Je ressors à l’instant de 12 heures sans électricité. Avec la dernière neige de la saison qui tombe tout autour, j’ai eu l’impression de recevoir deux cadeaux. J’ai apprécié le feu du poêle, le gaz de la cuisinière, et je suis sortie marcher dans la neige une dernière fois.
Je sais que l’arrivée du printemps, de la chaleur, du ciel bleu, même du 25 degrés en plein février, est toujours accueillie avec bonheur. Moi qui aime les contrastes, la diversité et le repli, je renais à l’automne, et je me retrouve en hiver. J’aime les ciels encombrés et changeants qui choisissent la lumière qui les traverse. On dit que la nature dort en hiver. Elle ne dort pas, elle veille. Et elle nous invite à veiller aussi. Elle nous invite au silence, à la solitude, et dans tout le boucan de nos vies pressées bruyantes et lumineuses, il se pourrait bien qu’elle soit essentielle. Alors je voudrais remercier l’hiver trop méprisé.

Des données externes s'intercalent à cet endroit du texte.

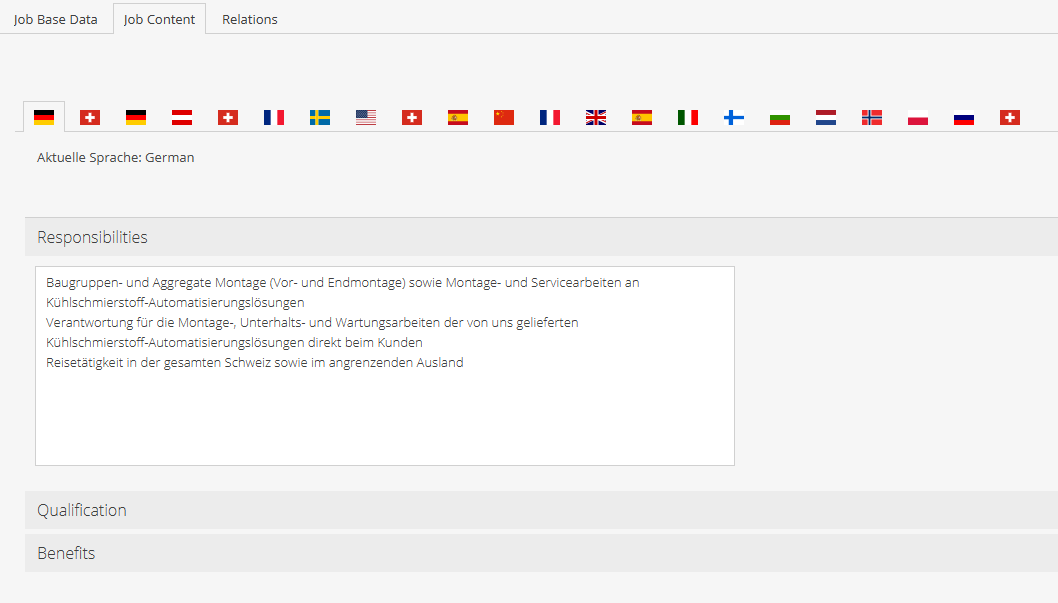Image resolution: width=1058 pixels, height=603 pixels.
Task: Switch to the Italian flag language
Action: coord(688,118)
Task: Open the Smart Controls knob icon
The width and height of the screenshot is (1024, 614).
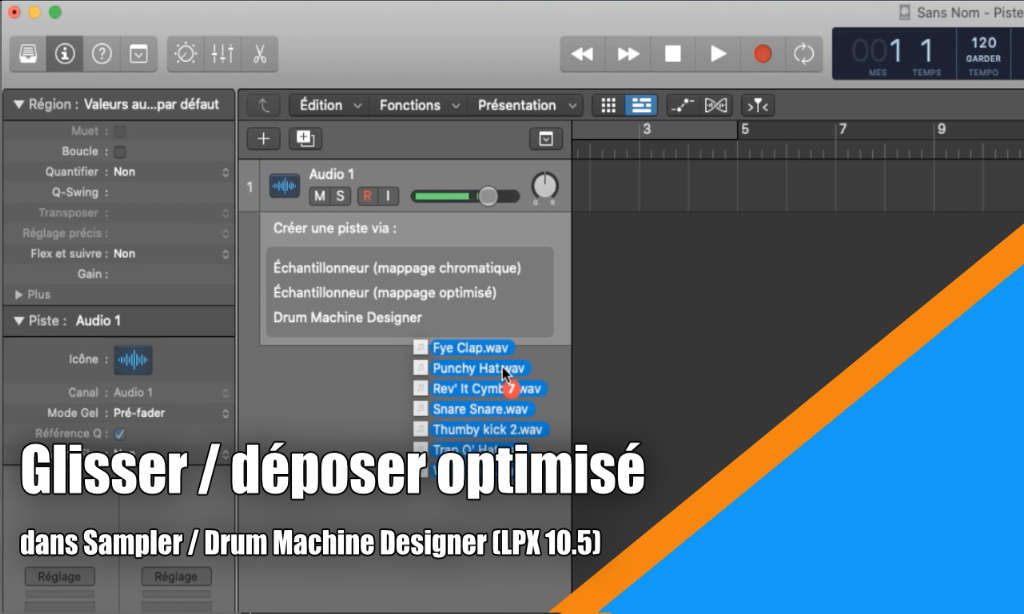Action: (x=185, y=54)
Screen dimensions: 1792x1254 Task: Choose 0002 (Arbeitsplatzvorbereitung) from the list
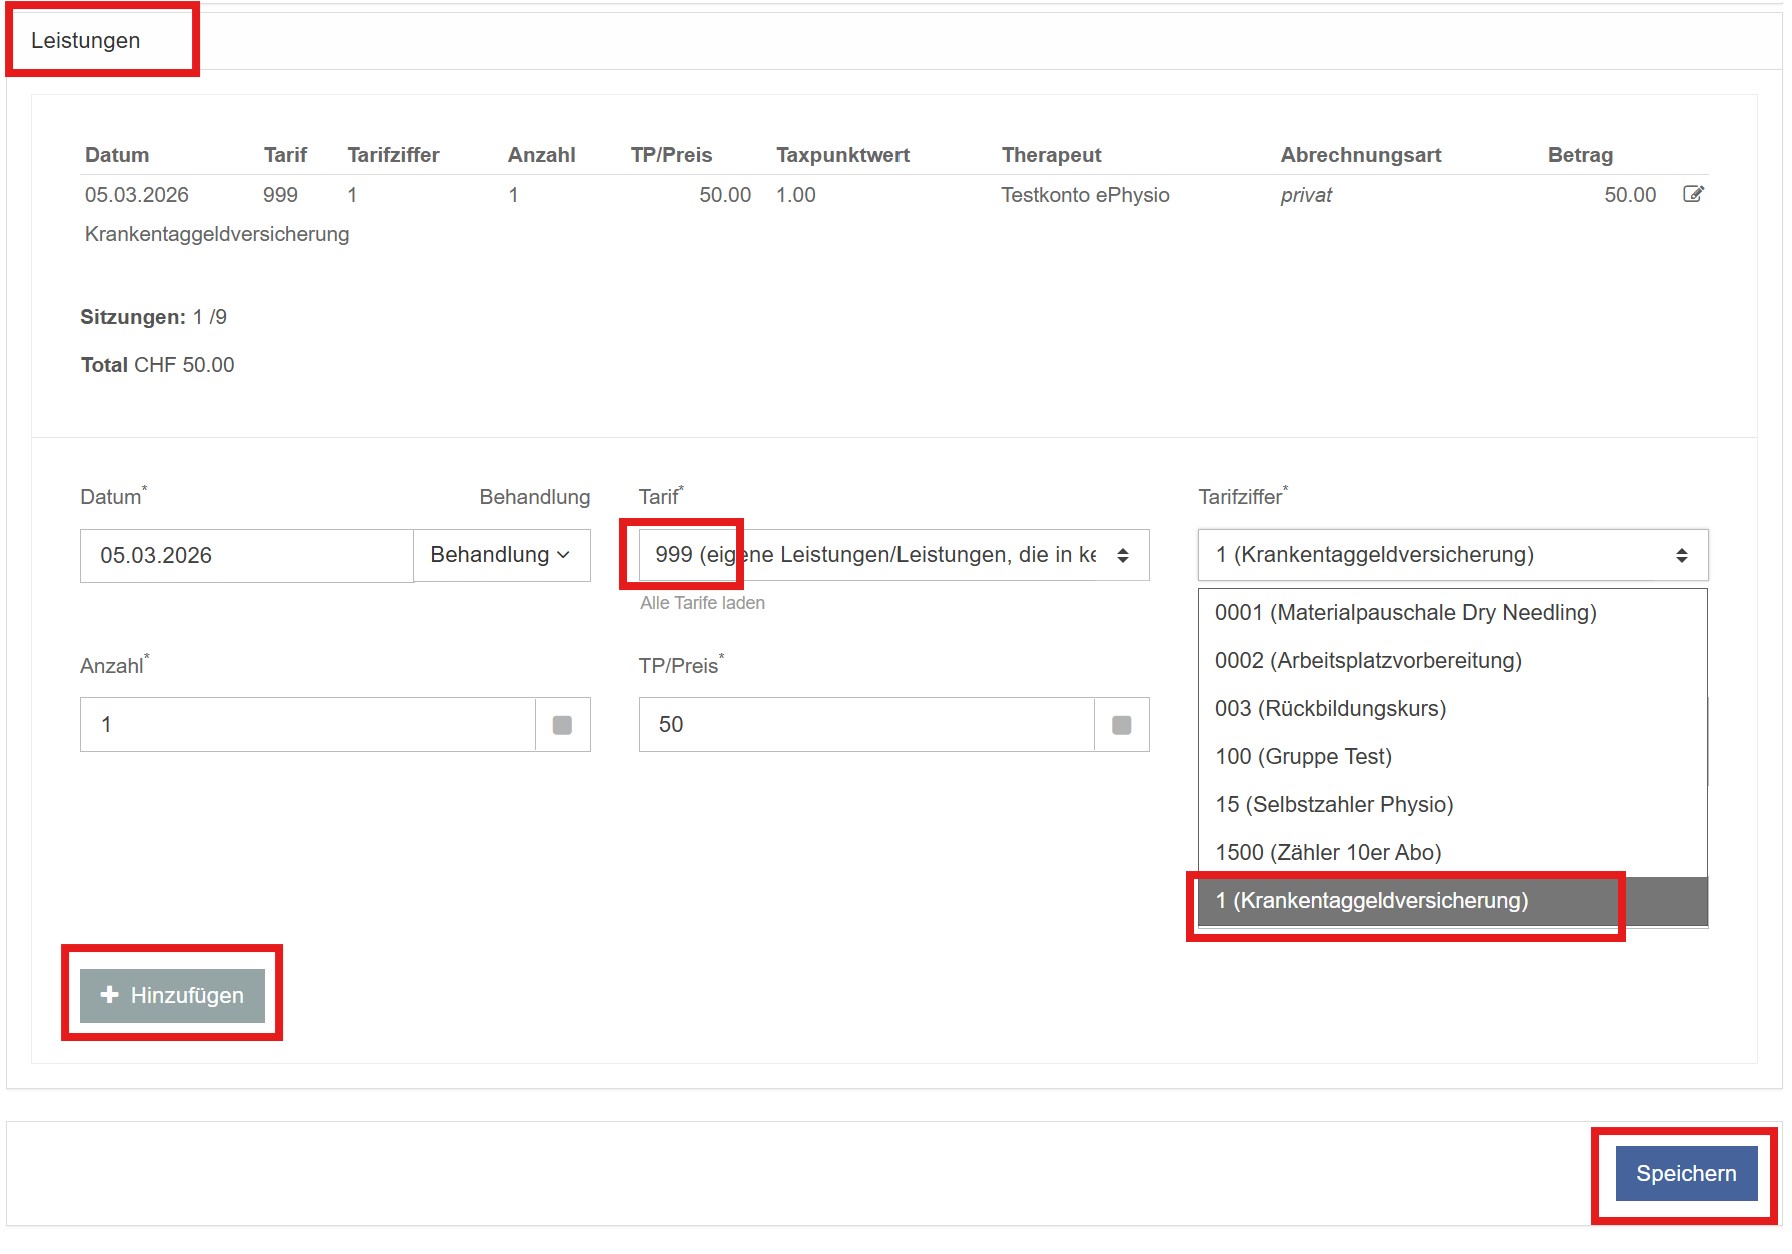[x=1367, y=661]
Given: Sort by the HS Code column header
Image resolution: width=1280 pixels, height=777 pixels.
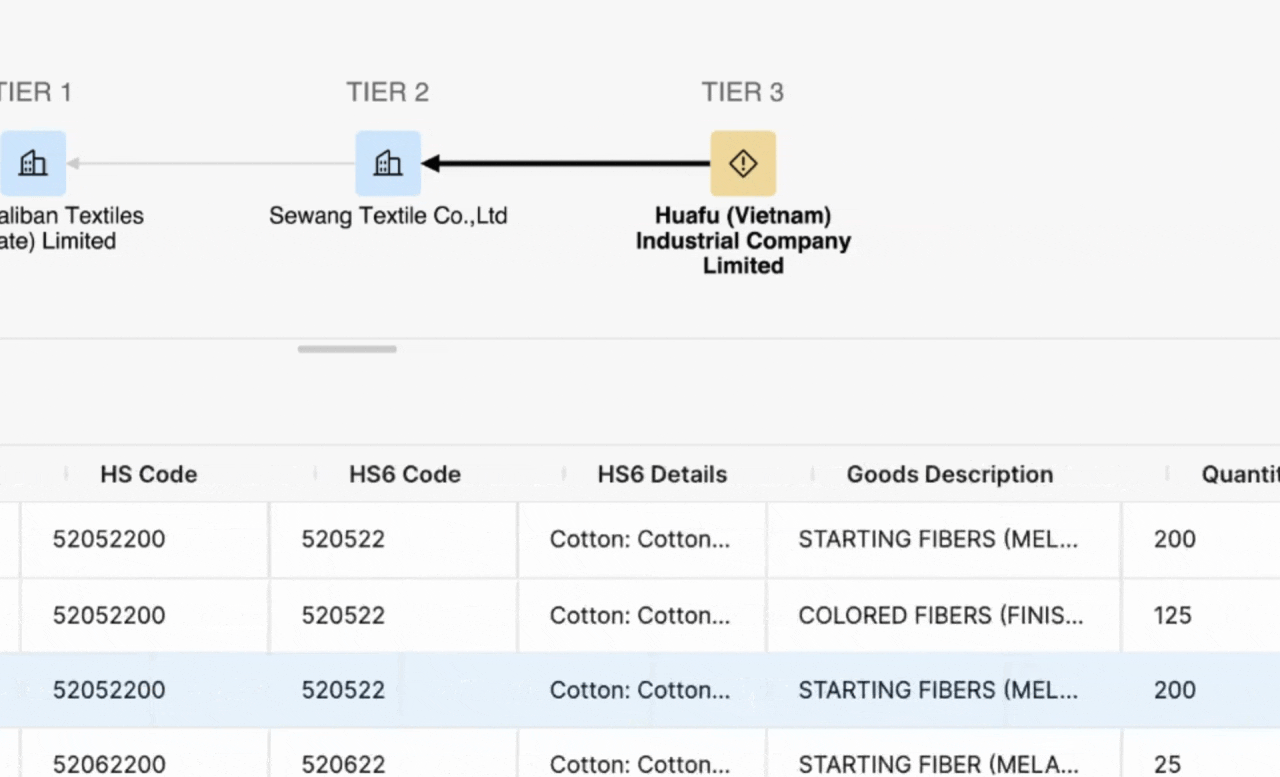Looking at the screenshot, I should [x=148, y=474].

Merci de nous offrir la chance de marcher sans faire de bruit.
Merci pour le silence, merci pour l’isolement.
Merci de nous inviter à nous replier, sur nous, sur ce qui nous réchauffe.
Merci pour ces traces d’animaux sur le sol.
Merci pour ces paysages qu’on ne découvre que derrière les branches des arbres dénudés.
Merci pour les longues nuits, merci pour l’invitation à apprécier l’obscurité.
Notre langue a trop d’expressions pour dire que l’obscurité est le mal et la lumière le bien. On dit qu’on est « sous un nuage », qu’on espère « les éclaircies », que c’est bientôt « la lumière au bout du tunnel ». On parle des « Dark Ages » et des « Lumières ». Moi j’aime les tunnels, j’aime les grottes, les forêts aux grands arbres qui me protègent. Je suis de la race des animaux qui se terrent.
Je ne me réjouis pas que tu partes si vite, que tu arrives toujours plus tard, que tu sois transpercé de chaleurs qui font croire aux végétaux que c’est l’heure, qui épuisent leur sève. Je ne me réjouis pas de ces lacs trop bas, de ces nappes phréatiques qui ont soif, de ces débordements de rivières quand la neige fond trop vite.
Je n’ai pas hâte de retrouver l’ennui d’un ciel uniformément bleu. Je n’ai pas hâte d’être écrasée par la chaleur. J’ai envie que chaque saison ait sa place, dans ce pays magnifique où nous avons la chance d’en avoir quatre. Mais je sais que nous vivons dans un monde où la diversité des expériences se réduit chaque jour. Un monde où ce que nous mangeons, ce que nous écoutons et voyons, et notre rapport au monde, est de plus en plus uniformisé.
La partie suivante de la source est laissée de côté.